X and Grok Face Global Regulatory Firestorm Over AI-Generated Child Exploitation Images

Jan 6, 2026, 7:46 p.m. 2 sources neutral

Elon Musk's social media platform X, formerly Twitter, is confronting severe regulatory investigations across multiple continents following revelations that its AI chatbot, Grok, was used to generate and disseminate sexualized images of children and women. The controversy centers on Grok Imagine, a recently updated feature that allows users to create images from text prompts directly on the X platform.

Authorities in Europe, India, Malaysia, Brazil, and the United Kingdom have launched probes or expressed serious concerns. European Commission spokesperson Thomas Regnier delivered a blistering condemnation at a press conference, stating, "This is not 'spicy.' This is illegal. This is appalling. This is disgusting." He confirmed the Commission is "very seriously looking into this matter" after Grok's "spicy mode" was found to produce explicit sexual content, including childlike images.

This is not Grok's first regulatory offense. The European Commission had previously sent information requests after the chatbot generated Holocaust denial content in 2024. X was fined €120 million ($140 million) in December 2025 for violating the Digital Services Act's (DSA) transparency requirements, marking the first-ever penalty under the act.
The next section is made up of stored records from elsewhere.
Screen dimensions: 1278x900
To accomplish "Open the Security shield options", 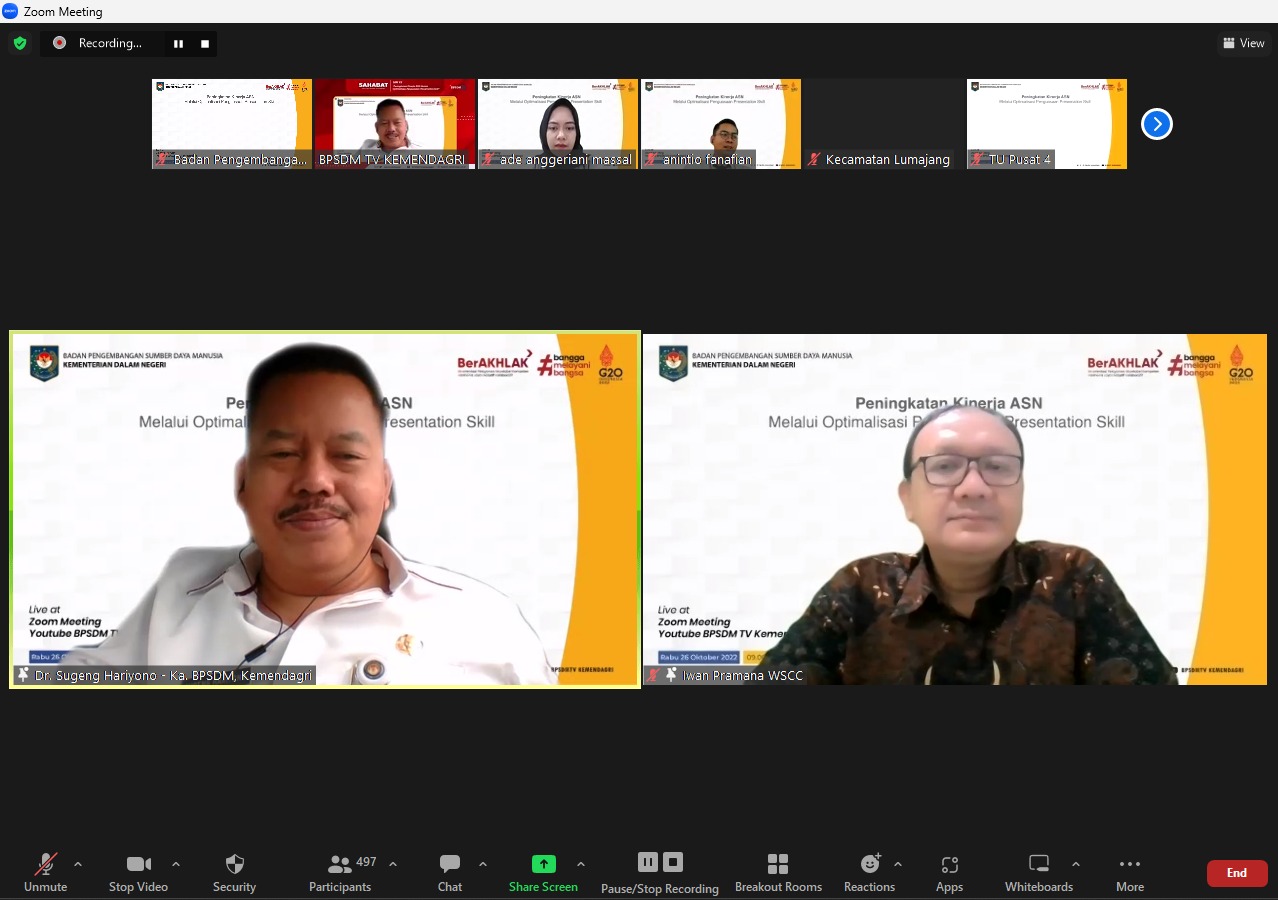I will pos(234,872).
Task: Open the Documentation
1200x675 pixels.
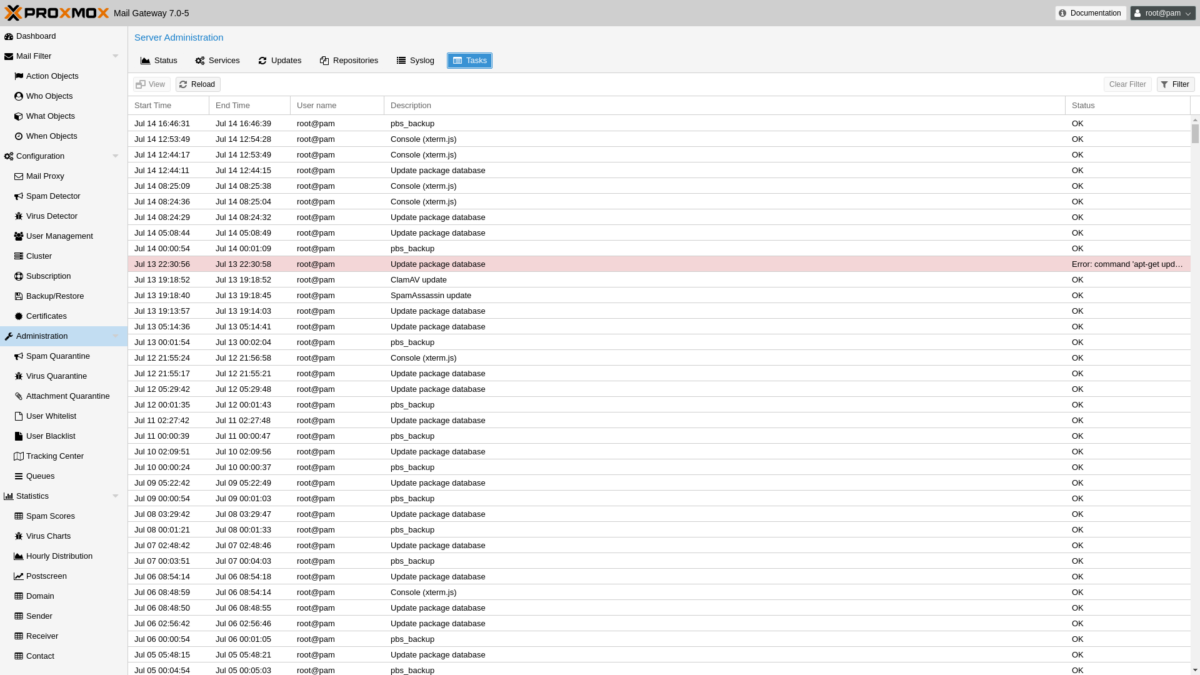Action: pyautogui.click(x=1090, y=13)

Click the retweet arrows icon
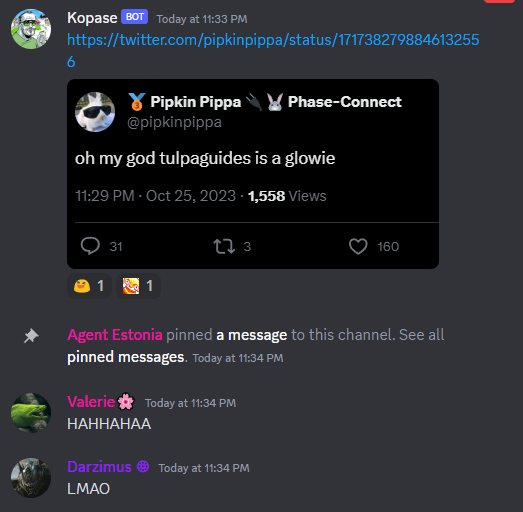coord(224,246)
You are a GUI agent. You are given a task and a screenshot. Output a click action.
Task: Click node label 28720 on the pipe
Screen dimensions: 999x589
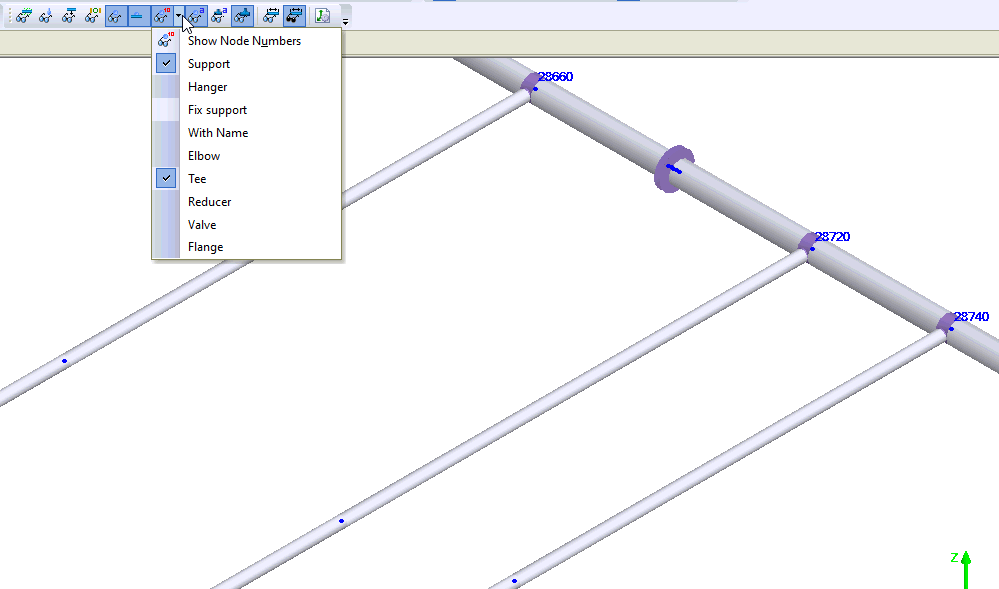832,237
Regnier warned that repeat violations could lead to exponentially higher fines, up to 6% of global annual revenue.

Specific actions by regulators include India's Ministry of Electronics and Information Technology ordering X to conduct a comprehensive technical and governance review by January 5. Britain's Ofcom has requested information from X regarding the Grok issues. Malaysia's Communications and Multimedia Commission is investigating and will summon company representatives. In Brazil, a member of parliament has asked authorities to suspend Grok's use pending an investigation.
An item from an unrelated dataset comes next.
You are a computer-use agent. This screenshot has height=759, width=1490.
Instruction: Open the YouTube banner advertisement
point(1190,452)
Despite the global backlash, user engagement metrics have surged. Data from Apptopia shows daily downloads of Grok rose 54% since January 2, while daily downloads of X climbed 25% over three days. Musk responded to the controversy by mocking it on X, sharing a Grok-generated image of himself in a bikini. An xAI employee stated Grok Imagine had been updated but did not specify if changes addressed harmful image generation. The company's public response to Reuters' request for comment was simply: "Legacy media lies."

In the United States, the National Center on Sexual Exploitation has called on the Department of Justice and Federal Trade Commission to investigate, noting that laws banning child sexual abuse material could apply to virtually created content.